L’intimé fait valoir que la SARL Établissements Delesse, qui est appelante, supporte la charge de la preuve qu’elle était en mesure de faire face à son passif exigible avec son actif disponible au 7 avril 2020 ou à tout le moins au 31 décembre 2020.

Me [F] ajoute qu’une ordonnance de référé du 21 septembre 2021 démontre que la société débitrice présentait des impayés dès décembre 2020 pour la mise à disposition de personnel pour un montant de 261 154,41 euros et que la déclaration de créance de la Pro BTP fait apparaître des impayés, certes minimes, depuis fin 2018.

Le liquidateur précise que la notion de cessation des paiements implique que le passif exigible soit mis en comparaison avec l’actif disponible et non avec l’actif circulant et qu’il ressort des éléments du dossier qu’à défaut de confirmation de la date du 7 avril 2020, elle mérite d’être fixée a minima au 31 décembre 2020 au regard des éléments objectifs du dossier.

Par conclusions écrites du 14 février 2022 régulièrement communiquées aux parties qui ont eu le temps nécessaire pour y répondre, le ministère public conclut à l’annulation partielle du jugement entrepris en ce qu’il détermine la date de cessation des paiements au 7 avril 2020 et, vu l’effet dévolutif de l’appel, à la fixation la date de cessation des paiements au 21 juin 2021.

Le ministère public considère que le jugement doit être annulé sur la date de cessation des paiements au regard de l’absence de motivation sur ce point.

Il expose ensuite que la société disposait d’un actif circulant de 1 126 804 euros et qu’il ressort des éléments du dossier que toutes les dettes n’étaient pas exigibles immédiatement et que la société devait recouvrer certaines dettes de sorte que l’état de cessation des paiements n’était pas caractérisé au 31 décembre 2020.

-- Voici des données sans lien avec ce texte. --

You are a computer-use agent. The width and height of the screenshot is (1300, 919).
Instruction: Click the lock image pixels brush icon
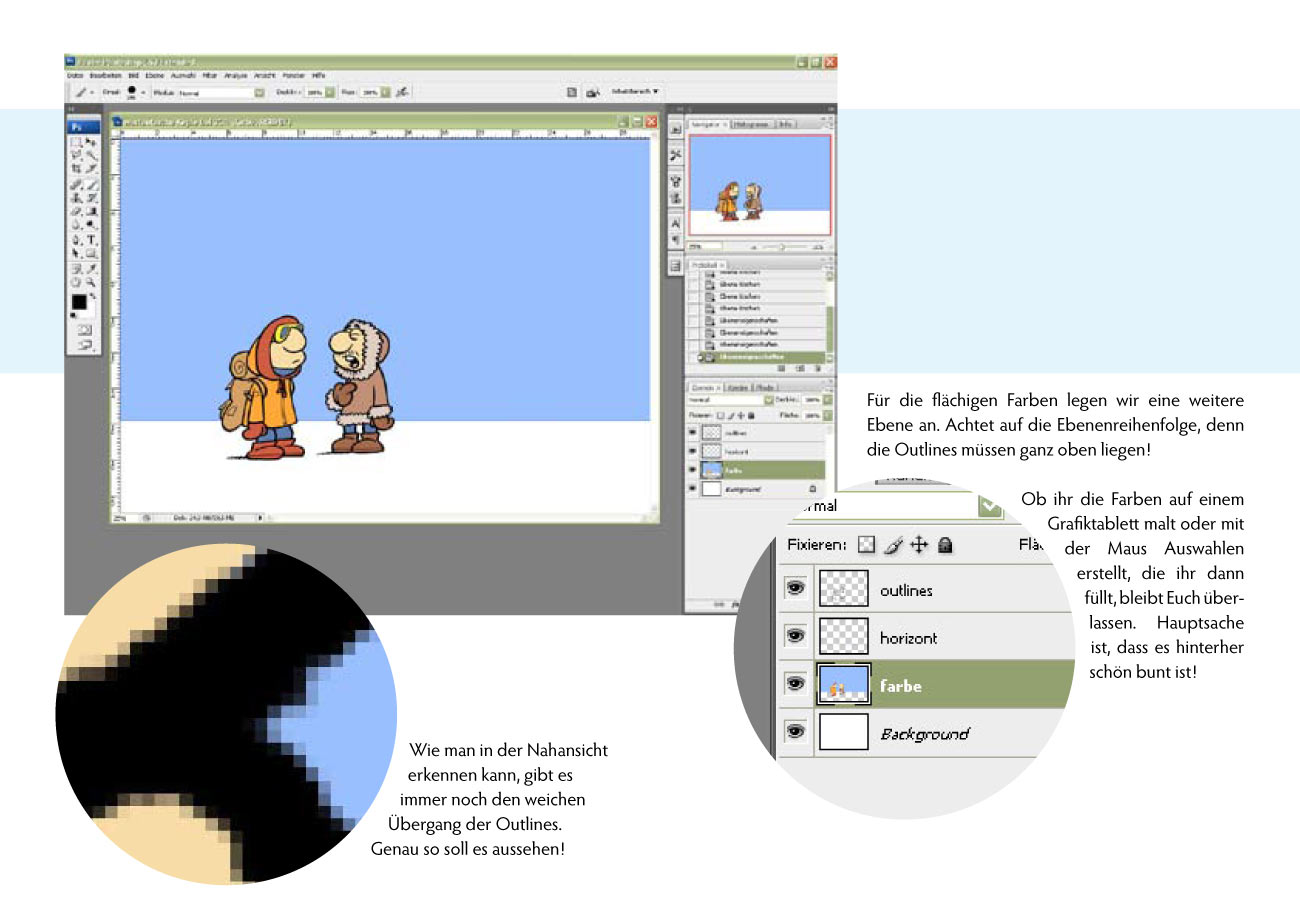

Il ajoute qu’il est établi que les difficultés ont commencé à apparaître au courant du printemps 2021 et qu’au 31 août 2021, la SARL Établissements Delesse se trouvait dans l’incapacité de faire face à son passif exigible avec son actif disponible. Il précise que les dirigeants n’ont pas pu payer les salaires d’août et septembre. Au regard de ces éléments, le ministère public considère qu’au cours des mois de juin et juillet 2021, la société était en grande difficulté et qu’il convient donc de fixer la date de cessation des paiements au 21 juin 2021.

MOTIVATION

Sur l’annulation de la disposition relative à la date de cessation des paiements

Il résulte des articles 455 et 458 du code de procédure civile que le jugement doit être motivé, à peine de nullité.

En l’espèce, s’agissant de la date de cessation des paiements, seule disposition du jugement dont il est fait appel, le jugement énonce « il ressort des éléments du dossier que la date de cessation des paiements peut être fixée au 07 avril 2020 », ce qui ne satisfait pas à l’exigence de motivation précitée.

En conséquence, il y a lieu d’annuler cette disposition du jugement dont il convient de relever qu’elle constitue le seul chef critiqué.

L’article 561 du code de procédure civile dispose que l’appel remet la chose jugée en question devant la juridiction d’appel. Il est statué à nouveau en fait et en droit. Ainsi, par application de l’effet dévolutif de l’appel, il sera statué sur la fixation de la date de cessation des paiements.

Sur la date de cessation des paiements

L’article L. 631-8 dispose que le tribunal fixe la date de cessation des paiements après avoir sollicité les observations du débiteur.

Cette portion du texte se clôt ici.